Context: Headache is the most frequently reported symptom among Danish adults, and studies in various European countries indicate migraine headache prevalence rates similar to those in Denmark.
Objective: An exploratory study of reflexological treatment for headache was conducted from 1993 to 1994 to examine which patients with headache underwent a course of reflexological treatment, why patients sought reflexological treatment, what previous experience patients had with medication for headache, and what outcomes patients experienced from reflexological treatment.
Design: Prospective and exploratory study using random sampling and the following data collection methods: headache diaries, registration schemes for practitioners, questionnaires, and qualitative interviews.
Patients: 220 patients with migraine and/or tension headache.

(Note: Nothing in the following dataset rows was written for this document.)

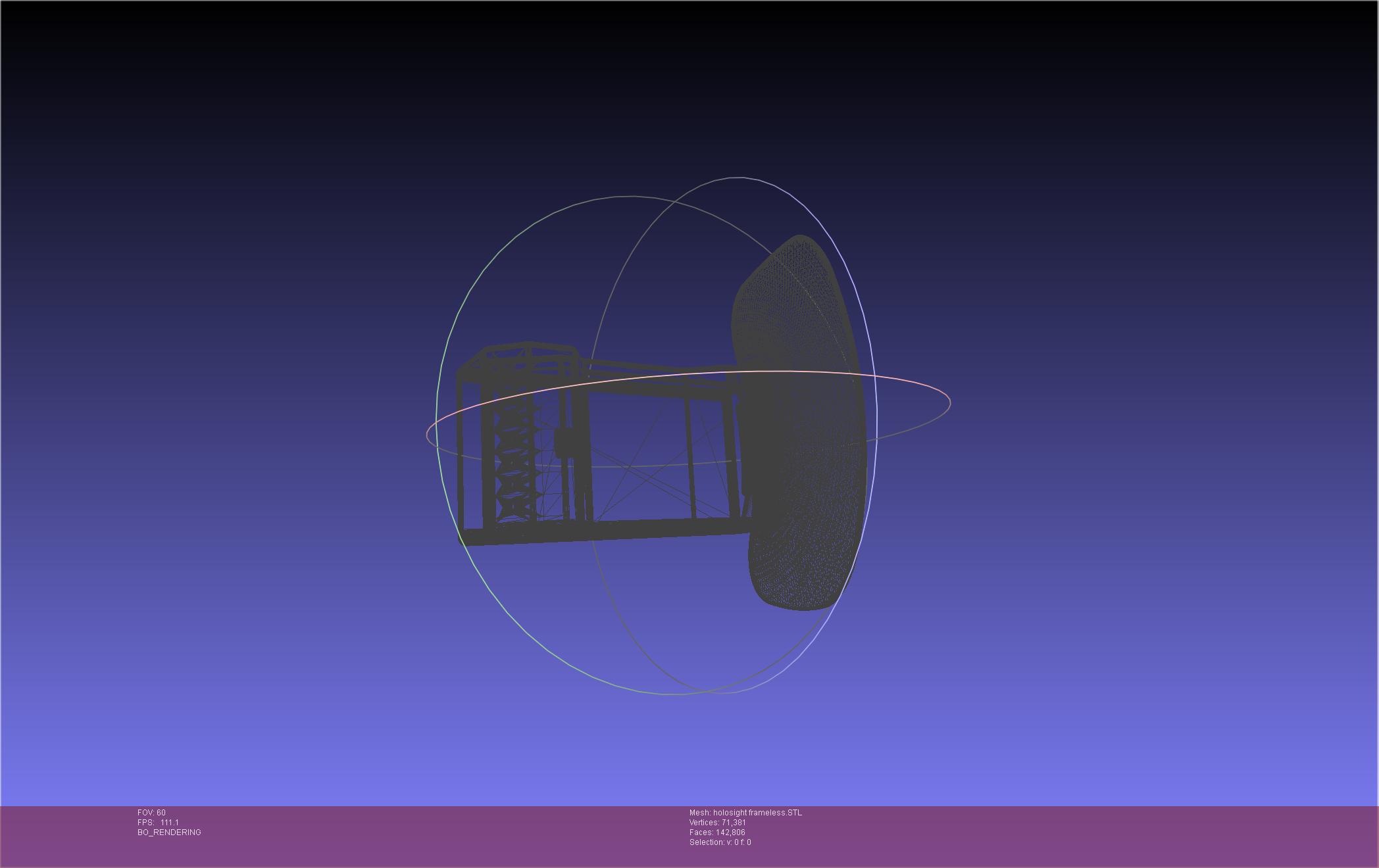Click the Vertices: 71,381 label
Image resolution: width=1379 pixels, height=868 pixels.
pyautogui.click(x=717, y=823)
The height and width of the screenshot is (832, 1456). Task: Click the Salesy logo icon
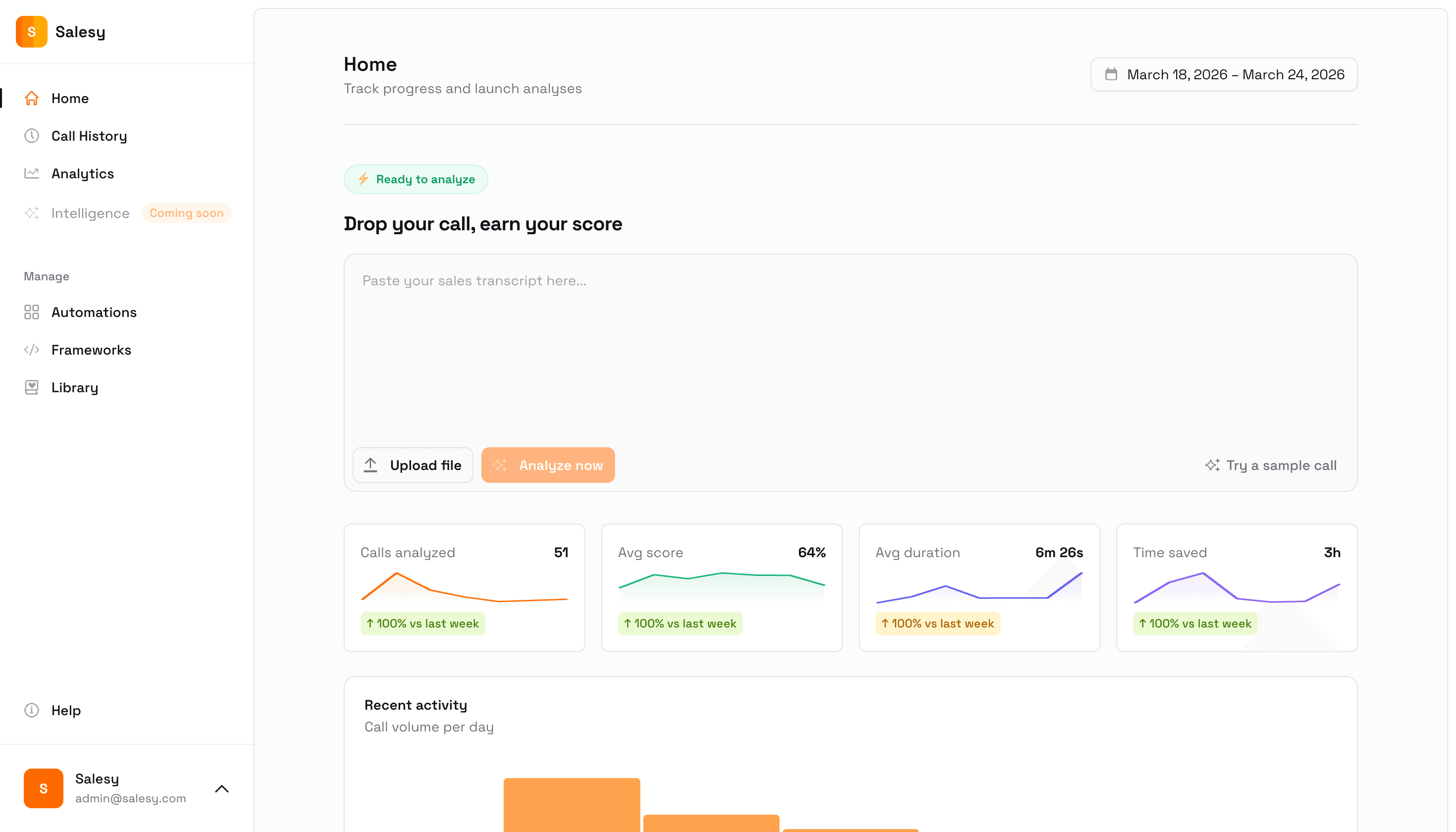pos(31,32)
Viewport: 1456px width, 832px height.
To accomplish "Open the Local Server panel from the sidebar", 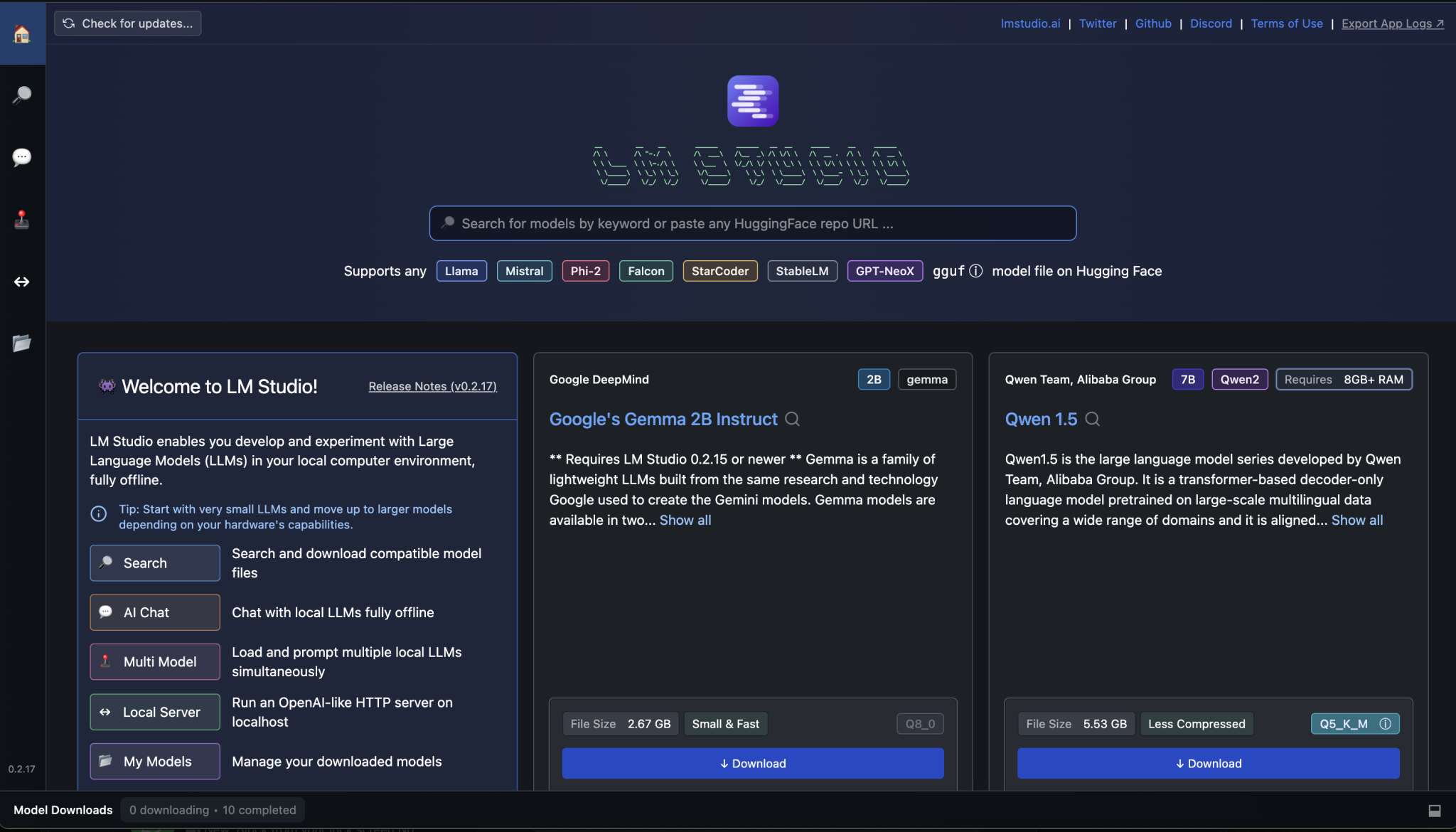I will [22, 282].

Intervention: Patients were treated for a maximum of 6 months by 78 reflexologists systematically drawn from the membership lists of 5 alternative therapist associations.
Main outcome measures: A diagnosis of each patient's type of headache at the outset of treatment was made by a consulting physician according to the International Headache Society Classification (1988).

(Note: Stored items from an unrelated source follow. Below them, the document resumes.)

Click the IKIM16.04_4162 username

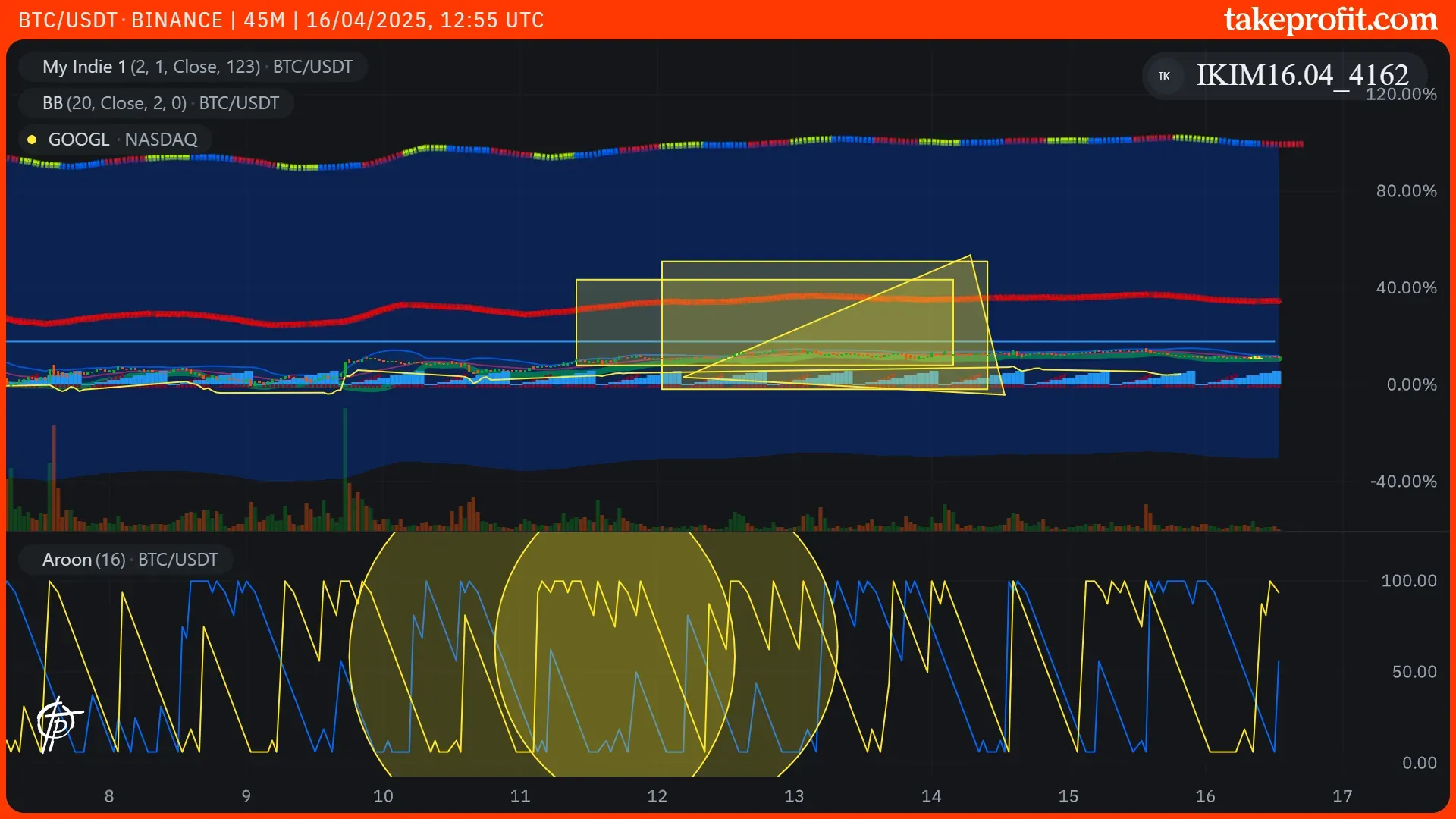[1301, 75]
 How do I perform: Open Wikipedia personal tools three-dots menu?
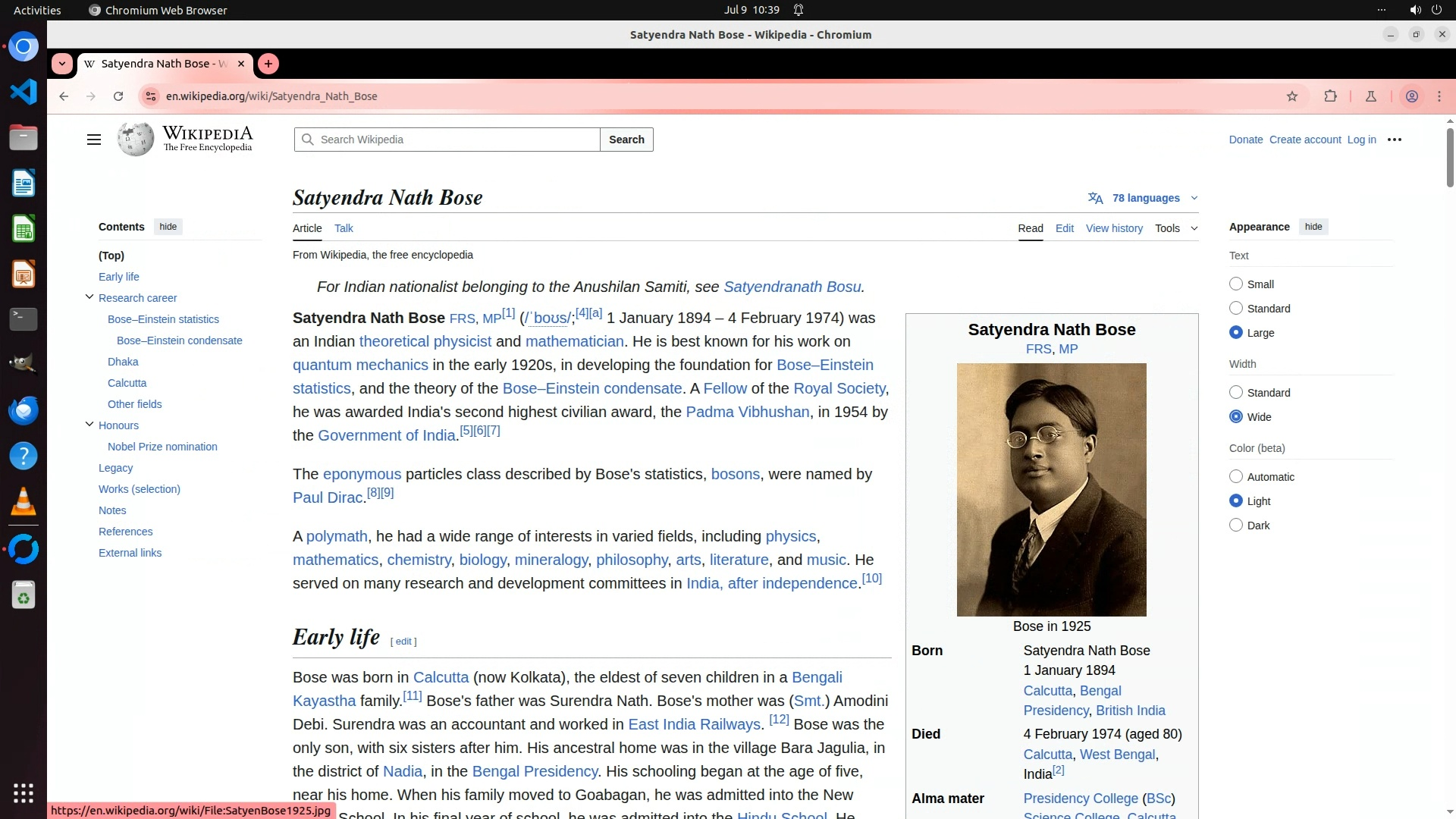point(1394,140)
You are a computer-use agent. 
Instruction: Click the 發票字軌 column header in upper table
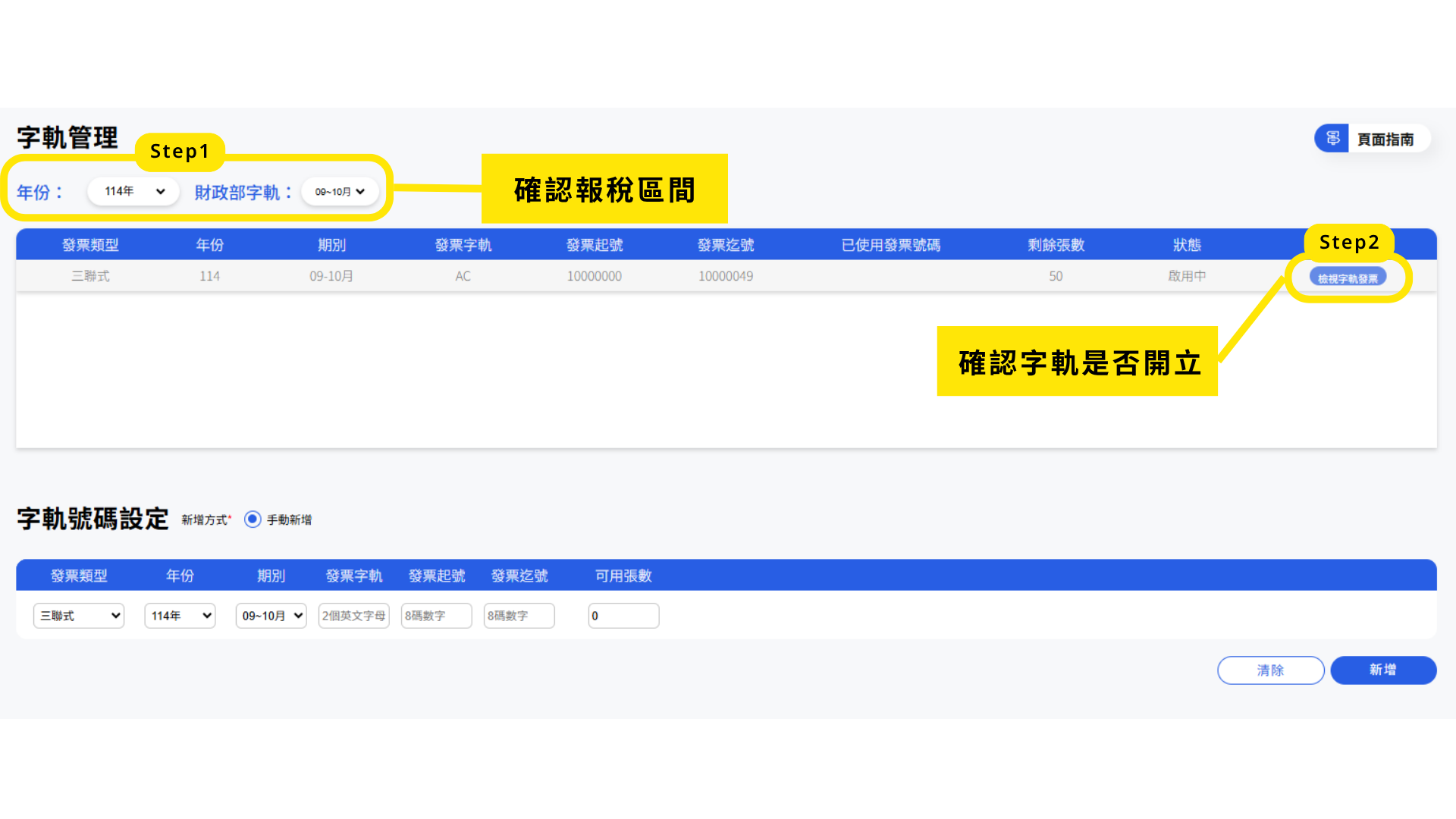[463, 245]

Results: At 3-month follow-up, 81% of patients reported that they were helped by the treatments or were cured of their headache problems. Nineteen percent of those who had formerly taken drugs to control their headaches were able to stop medication support following participation in the study.
Conclusions: Reflexological treatment seems to improve patients' general well-being, energy level, ability to interpret their own body signals, and ability to understand the reasons for headache. However, these relationships may be due to other factors in the treatment environment. Additional studies are necessary to determine the proximate cause of reflexology's therapeutic benefits.